• _Article_
** START **
"I Need Resume Help": How to Move from Blank Page to Hired
Stuck on where to start? Whether it's writer's block or formatting frustration, here is how to use our free tools to build a professional resume or CV today, with practical advice, examples, and optional AI tailoring when you are ready.
1. Help with Formatting: Choose Your Style
The biggest hurdle for most is the "blank page" syndrome. You don't need to be a designer to have a professional-looking CV. We built this resume helper tool to make that first step easier, with 5 distinct, high-quality templates designed to pass ATS (Applicant Tracking Systems) and still convey data in a readable way for recruiters.
Whether you want a modern look, a classic style, or something minimalist, you can switch between templates instantly without re-typing your data. Our templates are single column, and use clear, fonts.
Note: if you choose to use different templates or tools, you should keep these two factors in mind: single column, simple font
If you want inspiration before writing your own resume, you can also browse our resume examples to see how different roles can be structured, what strong bullet points look like, and how real resumes balance clarity with relevance.
A template's job is to make the data clear and accessible. Once that step is done, it's time for the heart of the problem: content.

2. Write Strong Resume Bullet Points
If you are thinking "I need resume help because I do not know what to write," start with your bullet points. Recruiters do not hire people based on vague job descriptions like "responsible for support" or "worked on projects". They look for proof of what you did, how well you did it, and why it mattered.
Good resume bullet points are specific, easy to scan, and focused on outcomes. For most roles, they should be short enough to read quickly, but strong enough to show ownership, decision-making, technical skill, and results.
How to write better bullet points
- Lead with a strong action verb: Start each bullet with a clear verb such as built, designed, implemented, improved, reduced, or optimized.
- Show what you actually did: Name the task, project, system, process, or responsibility you owned instead of using vague filler like helped with or worked on.
- Include the result: Whenever possible, mention the outcome, such as faster delivery, fewer errors, higher revenue, lower costs, better customer satisfaction, or improved reliability.
- Use numbers early: If you can quantify the impact, bring the metric closer to the beginning of the bullet so it stands out during a quick scan.
- Keep bullets concise: Aim for one sentence and usually one to two lines. Long bullets are harder to read and often hide the strongest part of the achievement.
- Order bullets by strength: Put the most relevant or impressive bullet first, because many recruiters will only read the first one or two bullets under each role.
- Skip personal pronouns and fluff: Avoid I, we, and empty adjectives like excellent, innovative, or hardworking. Let the accomplishment prove the point.
A simple formula that works
A reliable structure is: action + what you worked on + measurable result. This is similar to common resume frameworks like STAR, XYZ, and CAR, but easier to apply when you are editing bullet points.
For example, instead of writing "Worked on customer support tickets", write "Resolved 40+ customer support tickets per week while maintaining a 96% satisfaction score". Instead of "Helped build internal tools", write "Built internal reporting tools that cut manual weekly admin work by 6 hours".
** END **
• _Recorded data_
** START **
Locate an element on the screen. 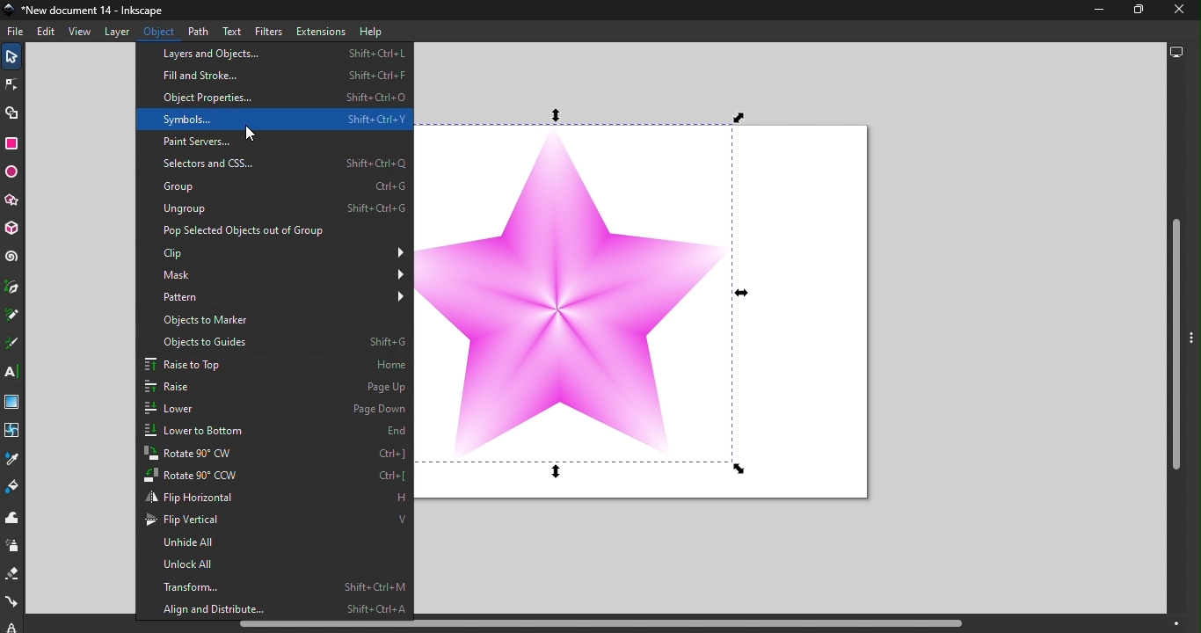 This screenshot has height=633, width=1201. Paint bucket tool is located at coordinates (17, 484).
** END **
• _Requirements_
a – In the resume help article, what two factors does the note say to keep in mind when choosing different templates or tools?
b – Revise everything in the resume help article from "Whether you want" down to "the problem: content.", replacing "inspiration" with "ideas".

• _Worked answers_
a – Single column and simple font.

b –
Whether you want a modern look, a classic style, or something minimalist, you can switch between templates instantly without re-typing your data. Our templates are single column, and use clear, fonts.
Note: if you choose to use different templates or tools, you should keep these two factors in mind: single column, simple font
If you want ideas before writing your own resume, you can also browse our resume examples to see how different roles can be structured, what strong bullet points look like, and how real resumes balance clarity with relevance.
A template's job is to make the data clear and accessible. Once that step is done, it's time for the heart of the problem: content.